INSTRUCTIONS TO FOLLOW
Give only the lines from the one containing "This screenshot has height=2576, width=1054." through the end of the material below, exactly as written.

DATA EXTRACTS
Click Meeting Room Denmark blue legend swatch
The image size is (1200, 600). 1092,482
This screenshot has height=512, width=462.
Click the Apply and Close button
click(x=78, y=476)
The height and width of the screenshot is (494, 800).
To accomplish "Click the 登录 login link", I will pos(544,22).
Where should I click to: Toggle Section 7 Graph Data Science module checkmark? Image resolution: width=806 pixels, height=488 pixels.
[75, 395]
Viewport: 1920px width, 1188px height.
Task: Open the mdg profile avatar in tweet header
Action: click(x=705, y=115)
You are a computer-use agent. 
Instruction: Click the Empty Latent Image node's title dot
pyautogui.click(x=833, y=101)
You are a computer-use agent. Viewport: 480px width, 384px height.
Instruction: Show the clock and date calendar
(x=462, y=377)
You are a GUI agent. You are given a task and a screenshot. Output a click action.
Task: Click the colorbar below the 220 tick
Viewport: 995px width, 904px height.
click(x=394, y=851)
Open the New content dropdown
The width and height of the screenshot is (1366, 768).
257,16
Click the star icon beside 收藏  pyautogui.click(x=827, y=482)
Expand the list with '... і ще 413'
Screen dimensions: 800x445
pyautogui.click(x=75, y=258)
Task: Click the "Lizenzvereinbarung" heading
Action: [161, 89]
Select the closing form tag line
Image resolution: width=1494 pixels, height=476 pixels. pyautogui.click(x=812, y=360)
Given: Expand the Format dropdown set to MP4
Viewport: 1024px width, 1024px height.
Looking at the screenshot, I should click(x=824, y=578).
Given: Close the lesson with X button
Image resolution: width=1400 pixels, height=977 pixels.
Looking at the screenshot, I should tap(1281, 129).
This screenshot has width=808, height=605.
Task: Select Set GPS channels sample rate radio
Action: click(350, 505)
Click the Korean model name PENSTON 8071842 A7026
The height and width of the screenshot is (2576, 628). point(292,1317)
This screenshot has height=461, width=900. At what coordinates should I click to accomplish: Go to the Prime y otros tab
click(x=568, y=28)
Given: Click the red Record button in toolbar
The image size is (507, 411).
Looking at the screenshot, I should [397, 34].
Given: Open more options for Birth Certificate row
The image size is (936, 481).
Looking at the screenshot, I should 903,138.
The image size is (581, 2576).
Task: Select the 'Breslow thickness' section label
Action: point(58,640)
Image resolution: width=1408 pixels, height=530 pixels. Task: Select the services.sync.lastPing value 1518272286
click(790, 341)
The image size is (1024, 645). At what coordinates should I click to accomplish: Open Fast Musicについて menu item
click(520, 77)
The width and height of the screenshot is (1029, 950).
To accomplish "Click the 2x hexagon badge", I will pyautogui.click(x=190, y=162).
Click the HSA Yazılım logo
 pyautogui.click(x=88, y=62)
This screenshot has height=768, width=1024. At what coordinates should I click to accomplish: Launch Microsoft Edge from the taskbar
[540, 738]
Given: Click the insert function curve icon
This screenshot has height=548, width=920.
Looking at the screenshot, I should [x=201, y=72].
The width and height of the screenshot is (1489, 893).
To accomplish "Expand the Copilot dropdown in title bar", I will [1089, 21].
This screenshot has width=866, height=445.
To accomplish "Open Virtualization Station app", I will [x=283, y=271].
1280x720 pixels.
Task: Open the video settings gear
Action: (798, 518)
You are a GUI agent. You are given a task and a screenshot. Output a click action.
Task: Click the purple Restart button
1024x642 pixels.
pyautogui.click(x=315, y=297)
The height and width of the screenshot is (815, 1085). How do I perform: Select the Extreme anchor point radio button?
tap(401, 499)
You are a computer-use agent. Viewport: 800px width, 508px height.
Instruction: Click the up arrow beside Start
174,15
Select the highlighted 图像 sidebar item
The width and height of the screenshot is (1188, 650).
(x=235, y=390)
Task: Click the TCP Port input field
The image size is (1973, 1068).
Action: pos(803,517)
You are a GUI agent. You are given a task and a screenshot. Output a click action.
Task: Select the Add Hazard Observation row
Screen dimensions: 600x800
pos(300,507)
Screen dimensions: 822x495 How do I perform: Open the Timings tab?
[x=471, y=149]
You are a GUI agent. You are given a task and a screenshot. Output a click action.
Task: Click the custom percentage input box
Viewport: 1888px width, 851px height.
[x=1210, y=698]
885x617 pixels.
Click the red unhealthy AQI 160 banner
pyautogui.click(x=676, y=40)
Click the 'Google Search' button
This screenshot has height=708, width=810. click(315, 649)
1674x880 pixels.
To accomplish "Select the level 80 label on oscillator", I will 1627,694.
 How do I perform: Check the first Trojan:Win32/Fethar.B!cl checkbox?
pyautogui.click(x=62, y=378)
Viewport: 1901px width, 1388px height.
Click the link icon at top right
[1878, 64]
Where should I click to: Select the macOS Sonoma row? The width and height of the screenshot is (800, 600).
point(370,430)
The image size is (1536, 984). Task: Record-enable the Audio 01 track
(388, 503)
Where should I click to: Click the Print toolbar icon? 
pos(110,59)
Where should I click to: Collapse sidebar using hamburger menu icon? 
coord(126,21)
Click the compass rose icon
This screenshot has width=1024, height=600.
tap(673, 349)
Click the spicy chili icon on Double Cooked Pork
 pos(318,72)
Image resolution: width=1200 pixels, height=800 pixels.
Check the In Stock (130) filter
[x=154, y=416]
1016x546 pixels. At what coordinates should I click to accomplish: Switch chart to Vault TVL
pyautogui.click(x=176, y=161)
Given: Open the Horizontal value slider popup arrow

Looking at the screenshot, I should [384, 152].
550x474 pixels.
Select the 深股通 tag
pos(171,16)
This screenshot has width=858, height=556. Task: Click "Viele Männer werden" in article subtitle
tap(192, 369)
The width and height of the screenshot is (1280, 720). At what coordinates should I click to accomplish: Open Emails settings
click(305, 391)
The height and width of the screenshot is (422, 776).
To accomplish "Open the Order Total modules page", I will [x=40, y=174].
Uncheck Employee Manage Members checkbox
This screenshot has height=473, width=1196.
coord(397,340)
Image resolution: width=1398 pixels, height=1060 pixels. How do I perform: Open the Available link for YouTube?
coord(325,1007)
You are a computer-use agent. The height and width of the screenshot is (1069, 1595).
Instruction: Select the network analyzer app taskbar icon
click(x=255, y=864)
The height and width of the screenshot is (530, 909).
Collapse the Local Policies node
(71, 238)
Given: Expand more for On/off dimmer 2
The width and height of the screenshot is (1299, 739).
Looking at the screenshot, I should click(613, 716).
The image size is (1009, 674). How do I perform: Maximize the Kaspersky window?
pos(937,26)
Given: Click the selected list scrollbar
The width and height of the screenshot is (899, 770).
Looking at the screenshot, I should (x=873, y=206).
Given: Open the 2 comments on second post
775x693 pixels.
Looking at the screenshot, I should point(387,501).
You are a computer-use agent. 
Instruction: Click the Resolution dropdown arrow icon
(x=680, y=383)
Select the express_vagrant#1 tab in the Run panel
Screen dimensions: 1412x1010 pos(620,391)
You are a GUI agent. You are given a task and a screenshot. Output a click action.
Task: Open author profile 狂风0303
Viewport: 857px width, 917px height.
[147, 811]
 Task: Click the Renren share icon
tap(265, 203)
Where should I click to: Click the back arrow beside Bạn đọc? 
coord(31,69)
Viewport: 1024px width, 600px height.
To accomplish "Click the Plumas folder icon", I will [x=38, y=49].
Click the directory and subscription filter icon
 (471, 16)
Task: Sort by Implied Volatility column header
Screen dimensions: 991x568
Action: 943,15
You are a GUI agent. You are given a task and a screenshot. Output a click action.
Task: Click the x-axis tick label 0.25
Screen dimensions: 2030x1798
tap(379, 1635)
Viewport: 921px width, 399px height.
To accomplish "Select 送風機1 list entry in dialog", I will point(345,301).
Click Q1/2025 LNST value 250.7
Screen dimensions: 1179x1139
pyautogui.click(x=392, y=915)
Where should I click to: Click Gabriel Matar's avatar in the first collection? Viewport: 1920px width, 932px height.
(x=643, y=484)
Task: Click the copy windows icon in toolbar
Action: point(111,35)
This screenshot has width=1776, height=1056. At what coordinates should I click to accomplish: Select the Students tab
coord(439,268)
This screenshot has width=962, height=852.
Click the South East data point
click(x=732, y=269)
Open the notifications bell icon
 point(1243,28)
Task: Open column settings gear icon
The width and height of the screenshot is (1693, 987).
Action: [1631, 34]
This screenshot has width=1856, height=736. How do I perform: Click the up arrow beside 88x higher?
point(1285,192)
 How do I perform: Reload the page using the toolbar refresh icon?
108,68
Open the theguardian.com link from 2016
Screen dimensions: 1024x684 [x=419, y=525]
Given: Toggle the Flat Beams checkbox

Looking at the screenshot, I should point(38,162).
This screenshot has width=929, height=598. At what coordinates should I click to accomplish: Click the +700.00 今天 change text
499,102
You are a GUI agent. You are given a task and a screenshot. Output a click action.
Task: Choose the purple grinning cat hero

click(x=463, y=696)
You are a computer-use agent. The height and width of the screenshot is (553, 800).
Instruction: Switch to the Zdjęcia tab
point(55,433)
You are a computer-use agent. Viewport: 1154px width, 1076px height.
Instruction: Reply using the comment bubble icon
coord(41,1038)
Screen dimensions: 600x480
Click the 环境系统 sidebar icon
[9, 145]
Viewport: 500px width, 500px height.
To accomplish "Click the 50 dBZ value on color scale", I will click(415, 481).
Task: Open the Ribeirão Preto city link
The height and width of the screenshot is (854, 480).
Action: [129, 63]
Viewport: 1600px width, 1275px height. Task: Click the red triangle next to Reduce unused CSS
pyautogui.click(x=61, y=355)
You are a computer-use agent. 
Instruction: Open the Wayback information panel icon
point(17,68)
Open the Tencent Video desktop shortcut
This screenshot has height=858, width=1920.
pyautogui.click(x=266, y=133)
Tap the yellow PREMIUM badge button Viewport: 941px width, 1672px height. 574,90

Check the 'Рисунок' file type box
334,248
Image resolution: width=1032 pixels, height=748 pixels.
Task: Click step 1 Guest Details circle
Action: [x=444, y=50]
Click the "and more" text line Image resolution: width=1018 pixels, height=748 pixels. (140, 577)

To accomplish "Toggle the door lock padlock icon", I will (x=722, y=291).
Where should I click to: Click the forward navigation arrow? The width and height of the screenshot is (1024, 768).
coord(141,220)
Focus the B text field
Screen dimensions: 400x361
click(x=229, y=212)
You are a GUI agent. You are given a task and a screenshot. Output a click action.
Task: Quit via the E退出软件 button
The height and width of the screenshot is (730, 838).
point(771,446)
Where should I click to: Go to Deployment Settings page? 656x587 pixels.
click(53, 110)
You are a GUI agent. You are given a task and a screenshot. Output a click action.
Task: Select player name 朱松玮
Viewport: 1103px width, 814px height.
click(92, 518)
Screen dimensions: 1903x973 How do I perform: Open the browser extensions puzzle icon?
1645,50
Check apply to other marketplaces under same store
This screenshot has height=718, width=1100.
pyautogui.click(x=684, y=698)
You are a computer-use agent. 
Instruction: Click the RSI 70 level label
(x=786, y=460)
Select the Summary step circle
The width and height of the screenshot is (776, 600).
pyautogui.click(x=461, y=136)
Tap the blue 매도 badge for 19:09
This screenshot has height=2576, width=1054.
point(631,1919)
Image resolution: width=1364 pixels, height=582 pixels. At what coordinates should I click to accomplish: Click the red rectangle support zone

WRITTEN RESPONSE
This screenshot has height=2576, width=1054.
point(631,1919)
Image resolution: width=1364 pixels, height=582 pixels. At what coordinates should I click to accomplish: Click the red rectangle support zone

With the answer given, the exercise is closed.